Так, вдумчиво и осторожно работая с конским составом, они проверяли и еще раз семь доделывали и правили хомут, доводя его до ума. Уже без участия Беромира, который больше наблюдал, да и то не всегда…

Ведун же вернулся к своим текущим делам. Он ведь перед самым роспуском рабочих решил их загрузить сенокосом. Все равно из них косы никто не брал, а потому их накопилось аж сорок две «литовки»[186], включая сделанные ранее[187].

Беромир их снарядил, само собой, с помощью других людей. Иначе бы делал это долго. А так — раздал поручений и собрал их как конструктор, на финальном этапе.

Отбил кромку для остроты.

И принялся опробовать да отлаживать.
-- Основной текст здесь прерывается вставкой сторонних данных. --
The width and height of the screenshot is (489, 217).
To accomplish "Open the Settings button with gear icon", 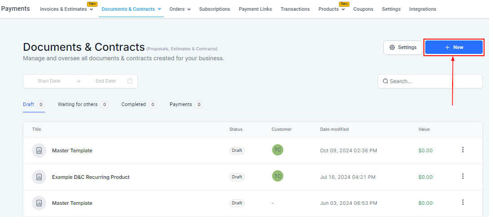I will coord(403,47).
А потом и остальных привлек. Каждое утро забирая их всех на покос и меняя их по росе каждые полчаса. Чтобы и навыка набрались, и темп не снижался. Без опыта ведь выдыхали быстро…


— Ловко, — заметил вернувшийся Вернидуб, глядя в один из таких рассветов на работников, машущих косами. — Любо-дорого посмотреть. Гляжу, и сердце поет! Жизнь-то налаживается. В мое детство ничего такого не было.
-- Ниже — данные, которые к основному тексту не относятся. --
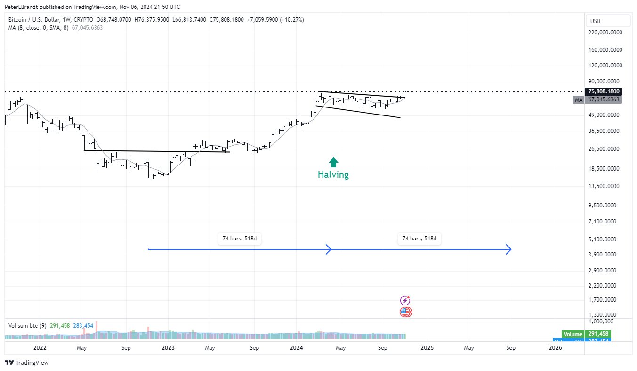Select 2024 on the time axis

pos(296,347)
— Да куда там! — махнул рукой Беромир. — Им еще учиться и учиться. Как и мне. А вообще, по уму надо не руками махать, а конной запряжкой косить, сделав такую сенокосную колесницу.

— Вот вечно ты всем недоволен! — хохотнул седой ведун. — Ты глянь! Они за одну росу скосили травы уже больше, чем за несколько дней ежедневного труда серпами бы прибрали. А ты бурчишь.

— Нет предела совершенству.

— Ты нас так с ума сведешь!

— Жизнь что река — каждое мгновение уже новая. Нужно это просто принять и не тревожиться по поводу постоянных изменений. Если они идут на пользу, то и ладно.

— А эта твоя дурь — сырое сено в ямы сваливать? Да конями топтать. Оно зачем?

— Силос это, а не дурь. Яма та вырыта на холме, а потому дождевой водой али талой не подтопляется. Стенки ее глиной обмазаны. А сверху навес стоит специально для того, чтобы защитить траву от лишней влаги.

— Мы догадались. Только не поняли, для чего это тебе? Она же сгниет.

— Если воды не пускать, да и от воздуха защитить, то не сгниет. Для того и глиной обмазывал стенки. И лошадьми топчу, чтобы плотнее. А потом, как заполню, присыплю землей. Зимой же, вскрывая, можно будет доставать оттуда сочный зеленый корм для скотины.

— Ты уверен? — со скептическим видом переспросил Вернидуб.

— Настолько, насколько вообще можно быть уверенным. Хотя, не исключаю, что я напортачу с чем-то. Слышать — это слышать. А сам первый раз делаю.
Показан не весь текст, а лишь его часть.